The networking part of the operating system is really rather clever (or at least, I think so). It splits messages up into small chunks – “packets”. Each packet is sealed in a series of envelopes – each describing the place they need to go – the outer-most one addressed to the network, the next to a given computer, the next to a specific piece of software running on that computer, and so on. It’s worth pointing out that I’m generalising A LOT. Some networking professional will no doubt point out that I’ve missed this or that – and I won’t argue – I missed it on purpose.

So what happens once the pile of envelopes leaves your computer? It arrives at whichever switch your house is connected to on the internet, and a game of hot potato starts – which the internet is really good at – with each point of the network throwing millions of packets in all directions at once – each point of the network looking at each packet, checking a database of destinations, and sending them on. If an address is unknown, or a packet is lost, the system is self-healing to a certain extent – the packets can reach their destination in any order, and are re-assembled at the final destination. The “received your message OK” only goes back if the destination server knows it has all the pieces that were originally sent.

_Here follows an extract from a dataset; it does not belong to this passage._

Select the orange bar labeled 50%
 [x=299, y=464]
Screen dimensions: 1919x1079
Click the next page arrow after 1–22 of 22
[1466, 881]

Once the WordPress servers receive your message (for this example at least), they are interpreted by the operating system on the server, given to the appropriate software application that deals with whatever the content was (web traffic goes to the web server, for example), and then other services might be programmed to get involved too – saving your words into a database for example. The server itself is simultaneously receiving requests from other people to READ your words – so the whole thing happens again in reverse for every person reading – they send a message asking for a page – which flies across the internet, arrives at the server and is processed – then the server constructs the page, and sends it back to each requester’s computer – flying back across the internet, being deconstructed by the operating system, handed to the browser to be interpreted, and turned back into a blog post within the browser window.

Think about that. Think about all the processing that goes on simultaneously all over the world – the millions of websites, millions of people looking at them, and billions of packets of information flying this way and that. And we complain when it takes more than a second or two for a page to appear in a browser.

I often laugh quietly to myself when I hear anybody say “my internet isn’t working”. It’s not “their internet”. It’s nobody’s internet. Nobody is really in control of it any more – it was designed to survive disruption. And yes, this is a huge headache for the world to deal with. People joke about the monolithic company in Terminator, and the “rise of the machines” – in many ways it happened thirty years ago – when the first true packet switching nodes on the internet connected to each other.